Usually, we are able to SSH to the Login node (c001-001), but not the cluster nodes (the ones that run the jobs after we've submitted a qsub
).
In Deep Dive Lecture 1, Andrey exposed one pretty cool (and potentially handy) trick for us to "peak" into the cluster node and even SSH into it.
Submit a sleep job to a cluster node.
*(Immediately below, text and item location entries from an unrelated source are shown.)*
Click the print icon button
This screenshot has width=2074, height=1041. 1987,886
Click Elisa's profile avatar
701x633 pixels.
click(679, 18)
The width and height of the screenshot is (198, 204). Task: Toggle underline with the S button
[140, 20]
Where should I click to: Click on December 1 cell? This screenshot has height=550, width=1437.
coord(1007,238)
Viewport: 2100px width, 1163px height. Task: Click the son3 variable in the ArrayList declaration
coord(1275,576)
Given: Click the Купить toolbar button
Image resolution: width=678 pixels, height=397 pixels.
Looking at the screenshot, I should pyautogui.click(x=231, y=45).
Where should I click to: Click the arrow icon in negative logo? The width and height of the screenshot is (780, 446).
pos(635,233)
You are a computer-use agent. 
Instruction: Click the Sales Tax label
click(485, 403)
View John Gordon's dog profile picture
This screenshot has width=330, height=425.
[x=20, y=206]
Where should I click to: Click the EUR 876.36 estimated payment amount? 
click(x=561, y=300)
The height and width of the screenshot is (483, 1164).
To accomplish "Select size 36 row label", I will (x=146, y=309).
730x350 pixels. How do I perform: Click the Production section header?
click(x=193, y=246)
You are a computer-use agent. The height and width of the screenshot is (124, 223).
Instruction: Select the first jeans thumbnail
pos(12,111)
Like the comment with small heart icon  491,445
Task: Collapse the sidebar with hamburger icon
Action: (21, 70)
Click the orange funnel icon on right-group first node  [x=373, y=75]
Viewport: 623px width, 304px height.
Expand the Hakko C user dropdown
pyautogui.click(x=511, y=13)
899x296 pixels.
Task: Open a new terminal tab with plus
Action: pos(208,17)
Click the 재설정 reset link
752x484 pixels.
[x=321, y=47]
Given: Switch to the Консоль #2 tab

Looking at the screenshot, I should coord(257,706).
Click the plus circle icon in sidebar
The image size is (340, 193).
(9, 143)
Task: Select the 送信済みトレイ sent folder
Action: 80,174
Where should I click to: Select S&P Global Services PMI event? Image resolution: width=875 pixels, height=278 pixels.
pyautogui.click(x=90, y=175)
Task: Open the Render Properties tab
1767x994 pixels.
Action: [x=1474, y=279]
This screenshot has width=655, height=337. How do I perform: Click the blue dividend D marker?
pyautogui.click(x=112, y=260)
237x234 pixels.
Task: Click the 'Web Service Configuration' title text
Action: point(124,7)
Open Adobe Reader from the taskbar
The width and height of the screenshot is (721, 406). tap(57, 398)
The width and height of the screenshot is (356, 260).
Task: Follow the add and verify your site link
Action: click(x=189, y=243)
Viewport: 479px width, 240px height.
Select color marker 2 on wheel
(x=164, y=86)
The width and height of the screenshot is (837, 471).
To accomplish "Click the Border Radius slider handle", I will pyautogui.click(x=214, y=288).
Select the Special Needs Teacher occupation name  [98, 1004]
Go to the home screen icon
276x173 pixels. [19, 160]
For example:
[userxxx@c001] $ echo sleep 600 | qsub -l nodes=1:knl:flat
21083.c001
While the job is running on remote, we can obtain the remote node name:
[userxxx@c001] $ qstat -f 21083 | grep exec_host
exec_host = c001-n029/0
... and SSH into it:
[userxxx@c001] $ ssh c001-n029
Notice that the prompt now changes to the remote node:
[userxx@c001-n029 ~]$
Once we are at the remote node we can do some queries, such as lscpu
, top
, numactl -H
, etc.
When we are done, just logout (or hit Ctrl+D
):
[userxx@c001-n029 ~]$ logout
Notice that we are now back to the login node:
[userxxx@c001 lec-01]$
- Colfax Deepdive Video Series: Session 01 - Intel Architecture and Modern Code. From around 84:50.